Really you'd be staring down Philly and New Jersey.

Montreal is in the same position as Toronto in that aiming for a top 5 pick is completely unacceptable leading up to the draft, not having a star picked on draft day is also not up to standards. It's damned if you do, damned if you don't. I think the management have done well considering the restraints.

Ad to that that Timmins does better beyond round 1 than the vast majority of rivals and you see he must get his clothes back.

J.T. said...

@Topham: Ah, but you can't take away the top five picks. The Habs have had one too, and he's still in the "yet to be determined" category when it comes to figuring out how much he'll be able to help the team. My point (or one of them anyway!) is almost every other team has a first round pick who's making a difference right now. The Habs do not.

Christopher Sama said...

Everyone basically brings the same toolbox to work... it's how you learn to use the tools...

I agree with most of the comments here - maybe Timmins is good or okay - but doesn't really matter because of poor player development.

I think Boucher will do wonders in Hamilton and Martin will help the newer prospects who get called up...

I also feel that Carbonneau hurt this team on many levels... I hate playing the what if game, but what if Ryder didn't fall into Carbo's doghouse? And Streit wasn't used as a forward? And how much was he to blame for the lack of cohesion last season?

Ryder and Streit aren't superstars but good role players who are appreciated on their current teams.

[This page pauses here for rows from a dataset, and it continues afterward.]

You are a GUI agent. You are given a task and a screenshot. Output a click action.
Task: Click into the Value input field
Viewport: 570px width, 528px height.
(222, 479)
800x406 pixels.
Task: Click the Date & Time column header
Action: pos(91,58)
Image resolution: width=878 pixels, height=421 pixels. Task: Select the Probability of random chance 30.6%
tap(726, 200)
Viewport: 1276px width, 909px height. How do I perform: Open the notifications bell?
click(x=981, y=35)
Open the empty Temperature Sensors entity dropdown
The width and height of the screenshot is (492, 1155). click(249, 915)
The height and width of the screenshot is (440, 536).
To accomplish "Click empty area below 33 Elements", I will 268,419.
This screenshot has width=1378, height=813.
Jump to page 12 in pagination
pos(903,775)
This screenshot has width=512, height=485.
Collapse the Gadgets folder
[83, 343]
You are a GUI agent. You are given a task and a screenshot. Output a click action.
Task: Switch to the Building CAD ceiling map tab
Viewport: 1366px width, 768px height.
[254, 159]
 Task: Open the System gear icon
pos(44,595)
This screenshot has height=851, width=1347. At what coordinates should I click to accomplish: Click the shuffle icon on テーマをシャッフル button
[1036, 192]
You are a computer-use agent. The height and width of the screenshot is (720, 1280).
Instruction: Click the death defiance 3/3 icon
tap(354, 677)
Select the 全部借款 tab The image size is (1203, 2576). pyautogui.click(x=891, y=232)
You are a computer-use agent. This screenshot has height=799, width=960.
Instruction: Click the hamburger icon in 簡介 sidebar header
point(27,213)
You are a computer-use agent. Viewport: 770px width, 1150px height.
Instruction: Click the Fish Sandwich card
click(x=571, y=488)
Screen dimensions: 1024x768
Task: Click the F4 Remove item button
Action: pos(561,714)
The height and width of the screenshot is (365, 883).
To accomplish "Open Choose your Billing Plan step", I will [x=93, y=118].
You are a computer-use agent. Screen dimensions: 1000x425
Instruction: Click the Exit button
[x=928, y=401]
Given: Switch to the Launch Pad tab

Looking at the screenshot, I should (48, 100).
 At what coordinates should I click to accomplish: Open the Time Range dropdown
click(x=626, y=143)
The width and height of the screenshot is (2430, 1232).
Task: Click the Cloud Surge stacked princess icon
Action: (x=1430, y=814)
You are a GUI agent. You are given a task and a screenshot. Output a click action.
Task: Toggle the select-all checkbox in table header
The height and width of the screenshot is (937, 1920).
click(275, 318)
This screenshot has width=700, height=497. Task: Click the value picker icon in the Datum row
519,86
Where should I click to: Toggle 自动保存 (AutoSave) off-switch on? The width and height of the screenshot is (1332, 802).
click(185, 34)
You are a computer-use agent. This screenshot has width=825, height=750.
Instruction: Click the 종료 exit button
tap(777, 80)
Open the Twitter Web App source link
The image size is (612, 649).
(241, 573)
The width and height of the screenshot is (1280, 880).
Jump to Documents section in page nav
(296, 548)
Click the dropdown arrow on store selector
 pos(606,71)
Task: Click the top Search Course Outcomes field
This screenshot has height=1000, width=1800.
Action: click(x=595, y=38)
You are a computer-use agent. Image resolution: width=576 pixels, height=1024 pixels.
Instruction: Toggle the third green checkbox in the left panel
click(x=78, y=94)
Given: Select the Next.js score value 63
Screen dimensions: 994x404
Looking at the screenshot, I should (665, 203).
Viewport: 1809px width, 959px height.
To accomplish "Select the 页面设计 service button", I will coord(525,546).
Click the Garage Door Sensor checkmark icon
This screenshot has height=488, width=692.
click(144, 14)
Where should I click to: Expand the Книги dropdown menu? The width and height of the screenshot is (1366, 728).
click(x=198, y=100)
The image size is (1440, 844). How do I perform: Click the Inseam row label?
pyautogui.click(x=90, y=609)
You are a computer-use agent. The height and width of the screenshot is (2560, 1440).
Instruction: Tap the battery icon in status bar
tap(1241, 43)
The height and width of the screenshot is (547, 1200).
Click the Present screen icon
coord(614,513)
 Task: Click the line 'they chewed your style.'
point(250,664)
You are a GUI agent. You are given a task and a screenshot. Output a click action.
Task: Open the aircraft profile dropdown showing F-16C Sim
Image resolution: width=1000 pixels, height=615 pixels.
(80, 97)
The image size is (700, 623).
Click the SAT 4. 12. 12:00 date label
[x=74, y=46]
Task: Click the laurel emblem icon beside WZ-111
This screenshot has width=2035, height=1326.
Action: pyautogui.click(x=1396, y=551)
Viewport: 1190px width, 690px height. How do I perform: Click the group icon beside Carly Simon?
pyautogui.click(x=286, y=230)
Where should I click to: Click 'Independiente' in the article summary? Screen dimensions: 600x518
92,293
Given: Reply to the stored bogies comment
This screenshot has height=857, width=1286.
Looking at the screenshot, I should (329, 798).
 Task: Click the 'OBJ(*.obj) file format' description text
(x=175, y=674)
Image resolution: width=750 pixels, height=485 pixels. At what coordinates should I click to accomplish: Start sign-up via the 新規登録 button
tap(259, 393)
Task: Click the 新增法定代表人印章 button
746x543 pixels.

We drafted good players, killed their mojo, and then let 'em walk...

This organization need to do better to help players succeed.

AndyF said...

I'm more inclined to think that player development is what's done us in. Taking a look at how poorly Latendresse, Grabovski, SK74, Carey Price, Chris Higgins, and others have been coached, I would say the problem lies there.

In many cases, the missing piece was life-coaching rather than physical conditioning and skill development. The Habs have nothing in their organisation for that.

J.T. said...

@Andy & others who cite player development as the crux of the problem: I don't really buy that, in that it's not quantifiable. If the Habs are so consistently bad at developing players, management can change coaches much more easily than it can start over with a new bunch of players. And, if player development is such an issue, how come guys like Plekanec, Higgins and Ryder had their best seasons with the Habs? Even Komisarek played his best hockey to date in a Montreal uniform (although I think he can probably thank Markov for that.) Halak has developed extremely well for a ninth-rounder too.

No, I think any development system is only as good as the talent within it in the first place. I mean, how many different ways, from how many different people does Guillaume Latendresse have to be told to go to the front of the net? Or Andrei Kostitsyn to shoot the puck?

That said though, Andy, I completely agree the Habs need a life coach within the system. I think Carey Price suffered when he showed up in Montreal at age twenty, without having ever lived on his own before. He was left by himself to deal with the pressure of the job while also sorting out how to run a household and manage his time and behaviour. I think it would have helped him to have an older teammate take him in, like Mario did for Crosby and Gonchar for Malkin.